Piniella was shaken by the recent death of Mariners broadcaster Dave Niehaus, which was the first thing he brought up Tuesday when seeing a reporter from Seattle.
"First of all, he's a Hall of Fame announcer and really, really made games enjoyable for so many people for so long in Seattle," Piniella said. "He was just a good human being. He had a great sense of humor and was a good friend. We'd go to dinner and he'd enjoy a nice glass of wine and telling a good story.
"He was an institution in Seattle for all those years. He brought so much joy and pleasure into living rooms all over the Pacific Northwest. He was put in the Hall of Fame, where he rightfully belongs. It was sad to see he passed away, and I'll tell you what -- his legacy will live on forever there."
So will Piniella's, as the popular skipper turned around the culture of Mariners baseball. After taking over a franchise that had just one winning season in its first 16 years, Piniella managed seven winners in 10 years, including the record-setting 116-win campaign in 2001.
His last four years in Seattle, he worked with general manager Pat Gillick, who was elected into the National Baseball Hall of Fame on Monday.
"The guy is good at what he does, that's obvious," Piniella said. "We had a good relationship. He's all business. He loves the game of baseball, has a tremendous passion for it and had a really, really good skill of putting things together. We won quite a few ballgames over there in Seattle together."
As for Piniella, he noted proudly that he'd only been fired once in his career, in 1988. And on that occasion, Yankees owner George Steinbrenner wound up offering him a three-year contract extension before he left the office.
Steinbrenner also inspired him to his legendary temper tantrums with umpires.
"My first year managing in '86, we were in first place about 2 1/2 months in the season," Piniella recalled. "And Mr. Steinbrenner called me into his office and said, 'Look, there's a little more to managing than just winning baseball games. You've got to put some fannies in the seats.' He said, 'When you go out there and get kicked out of a ballgame, put on a nice show.' Well, I took it to heart."
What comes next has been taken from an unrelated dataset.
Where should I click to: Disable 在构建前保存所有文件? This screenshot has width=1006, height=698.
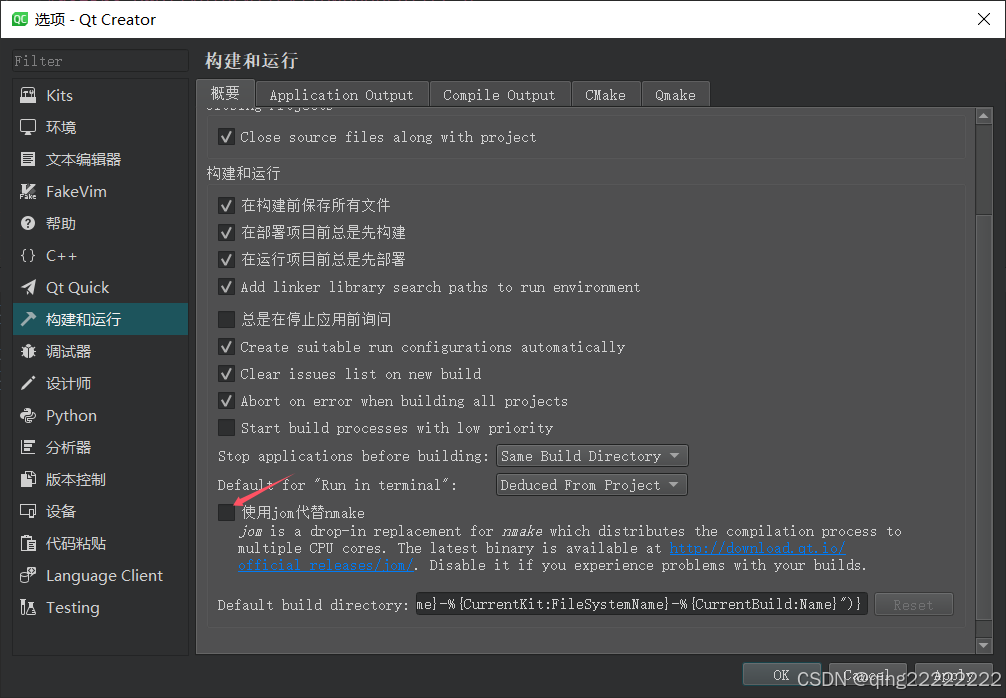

Piniella wore his emotions on his baseball sleeve for 17 seasons as a big leaguer and 23 as a manager, but insists he truly is ready to move on. He's in the process of moving into a new house in Tampa and trying to cope with his wife's "honey-do" list.
"I said when I went to Chicago, it would be my last job and it will be. That's it," he said. "I've done it long enough and it's time to move on and do other things.
"I played until I was 41, but not once after I retired did I want to go back up there and hit a baseball again in a game situation. That part of my life was done. Now that I've done this for the time I have, my time is gone. Let these young kids come up and hopefully a lot will have a long successful career like the gentlemen up there today."